━━━ Passage provided ━━━

We all need exactly what we want. The search engines should also give exactly what we are looking for. I will just brief how search engines work basically. The first step is crawling.
There are crawlers or spiders which are automated scripts/bots which will visit a random page and gather information about the page like what the page is about, the titles, the images, the videos, the text. Basically a crawler finds what a web page is about and who might be interested in the site.
The crawlers finds information from sitemaps. A sitemap is a file where information about the site is present. A sitemap tells the crawlers what is important in the site, when the site is last updated, how often the page is changed, the site is available in what other languages, etc.
After gathering all required information, the crawler will move to the links referred by the current site. By this way, the crawlers will visit all web pages in a chain fashion.
In Google webmaster tools, we can configure what information a crawler can take from your site, request to recrawl etc.
The information gathered by the crawlers are stored in search index. The repository of web pages is called index. There are multiple indices to store all the data. When a user enters a search query, the pages are sorted and displayed using various search algorithms. The algorithms are specific and confidential. The result of a search query is SERP (Search Engine Result Pages).
The algorithms are highly confidential and that makes the search engines unique in its way. But I will discuss some of the algorithms used by Google here.

━━━

= Instruction 1 =
Copy out the rows of click instructions and screenshot sizes line for line, leaving out the pictures.

━━━ Record extracts ━━━

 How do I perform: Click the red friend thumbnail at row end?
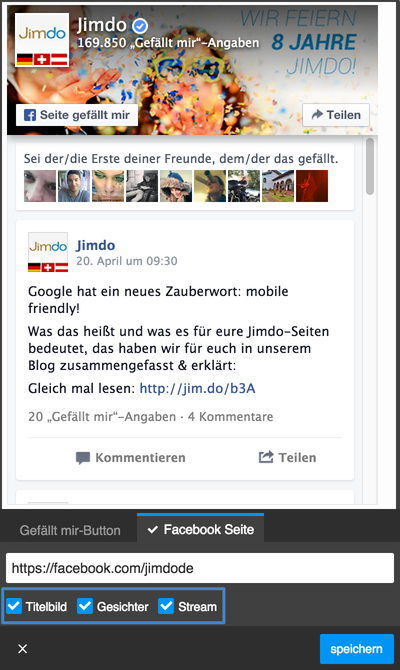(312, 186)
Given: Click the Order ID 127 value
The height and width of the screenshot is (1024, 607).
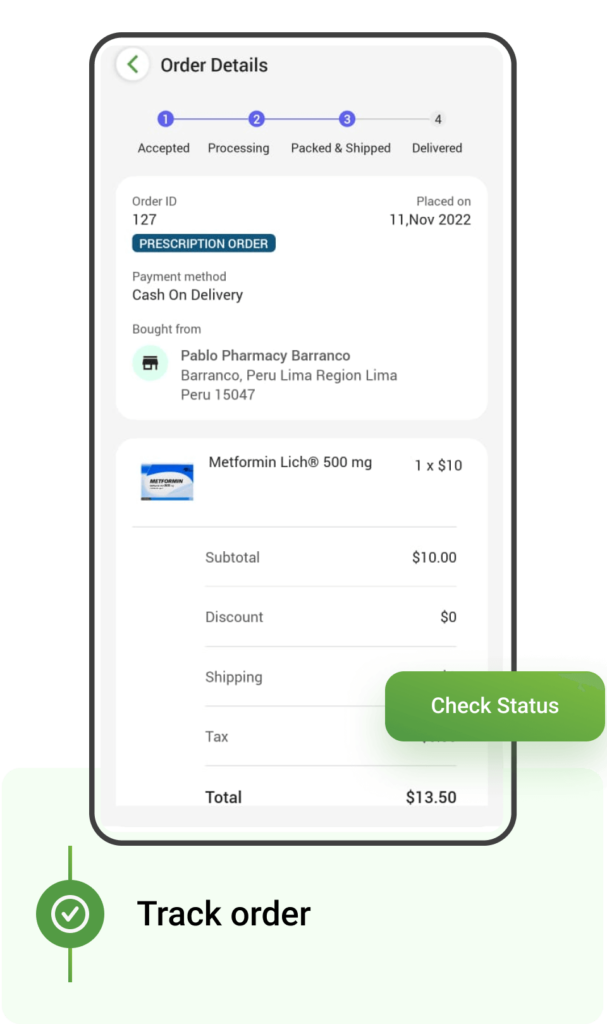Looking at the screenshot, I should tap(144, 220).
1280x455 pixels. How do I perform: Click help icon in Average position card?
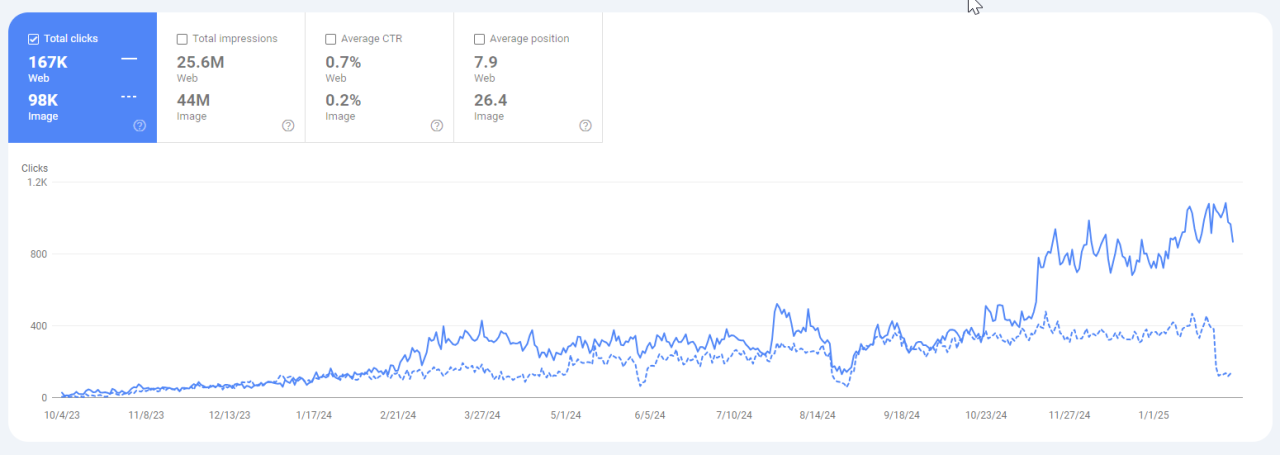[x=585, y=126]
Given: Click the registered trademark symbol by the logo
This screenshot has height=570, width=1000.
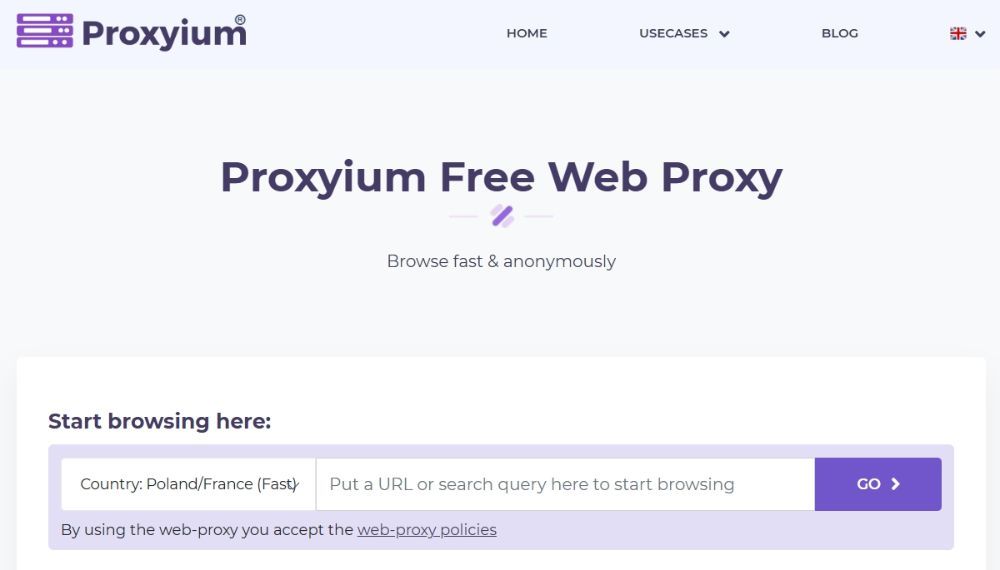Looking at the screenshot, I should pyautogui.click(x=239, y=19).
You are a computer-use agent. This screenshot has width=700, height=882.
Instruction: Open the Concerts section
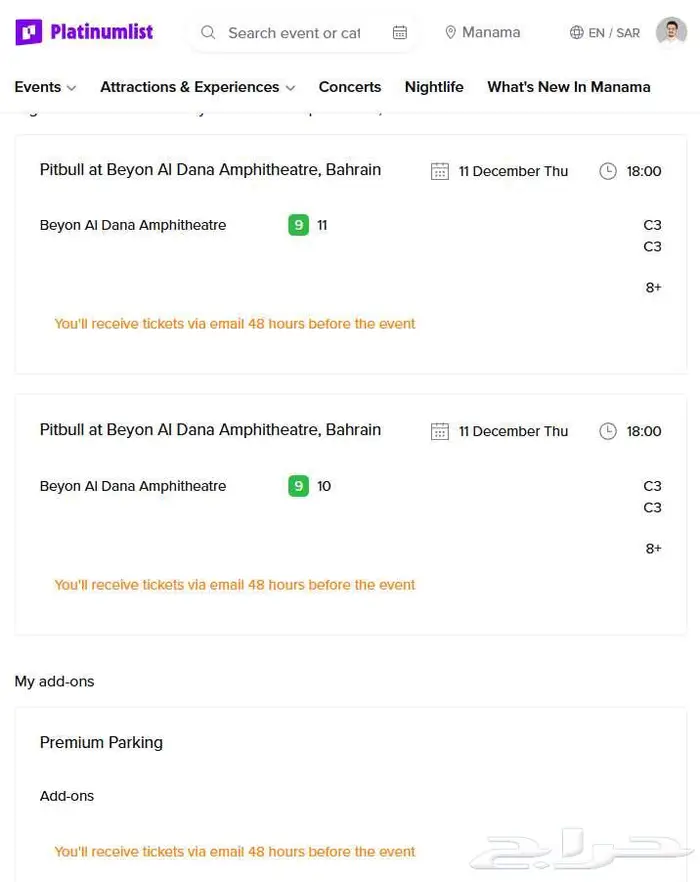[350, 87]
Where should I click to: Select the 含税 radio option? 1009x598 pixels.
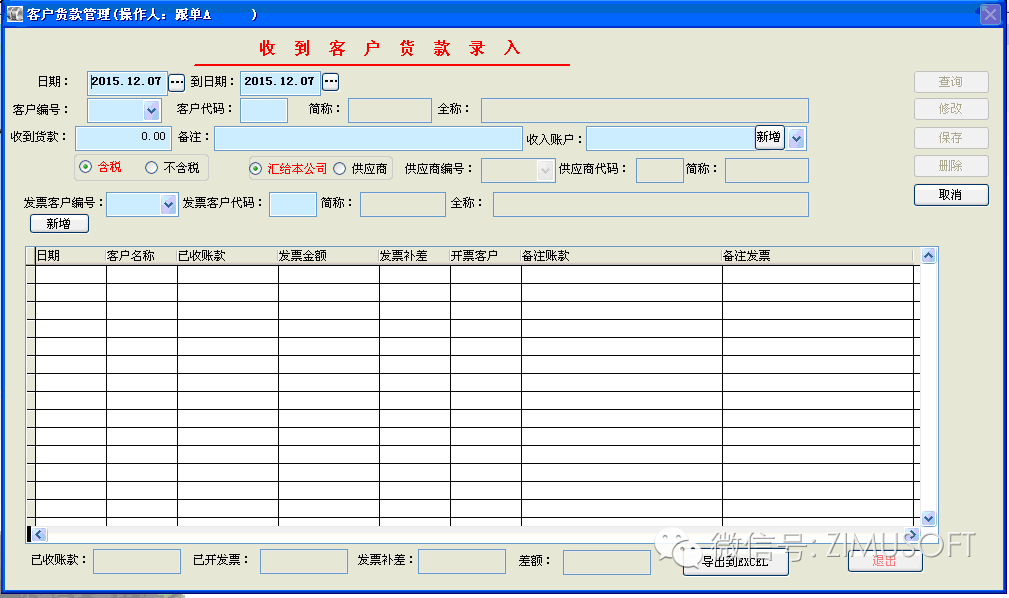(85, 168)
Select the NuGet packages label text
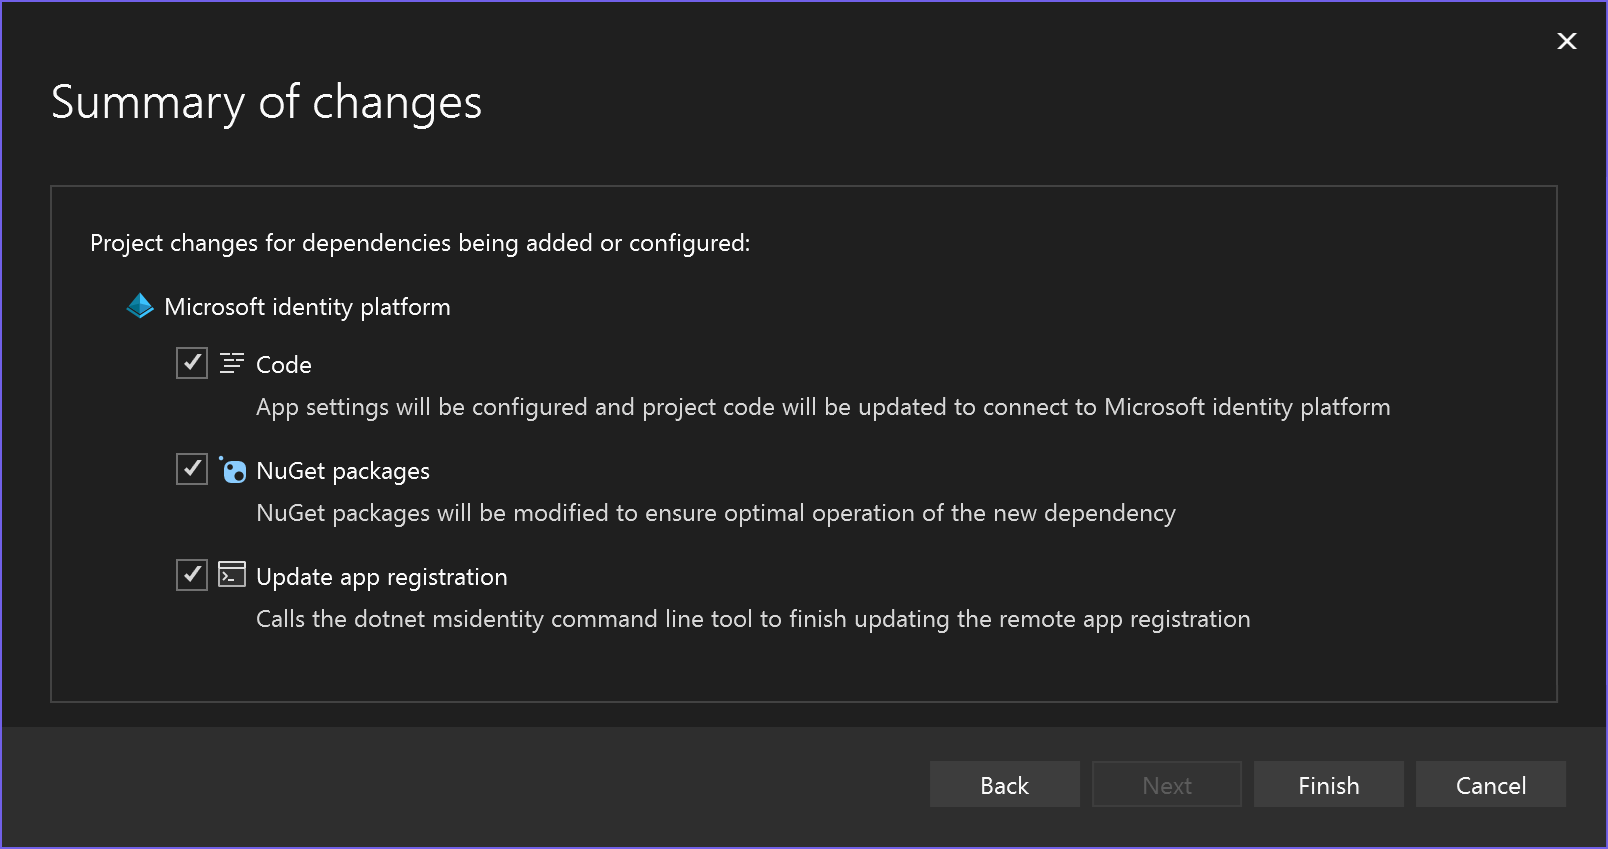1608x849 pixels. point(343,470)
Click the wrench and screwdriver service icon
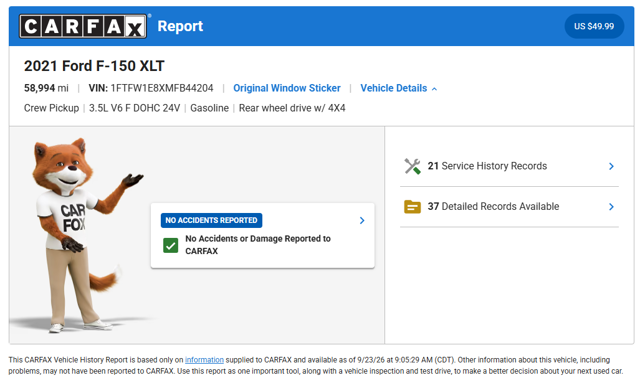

━━━

= Instruction 2 =
Answer these from the search engine passage:
(a) What two names does it give the automated scripts that visit pages?
(b) What is the repository of web pages called?
(c) What is the result of a search query called?

= Response 1 =
 How do I perform: Click the red friend thumbnail at row end?
(312, 186)
Given: Click the Order ID 127 value
The height and width of the screenshot is (1024, 607).
Looking at the screenshot, I should tap(144, 220).
1280x455 pixels. How do I perform: Click help icon in Average position card?
[x=585, y=126]
Given: Click the registered trademark symbol by the logo
This screenshot has height=570, width=1000.
Looking at the screenshot, I should pyautogui.click(x=239, y=19).
You are a computer-use agent. This screenshot has width=700, height=882.
Instruction: Open the Concerts section
[350, 87]
Where should I click to: Select the 含税 radio option? 1009x598 pixels.
(85, 168)
Select the NuGet packages label text
1608x849 pixels. point(343,470)
Click the wrench and screwdriver service icon

= Response 2 =
(a) Crawlers or spiders.
(b) Index.
(c) SERP (Search Engine Result Pages).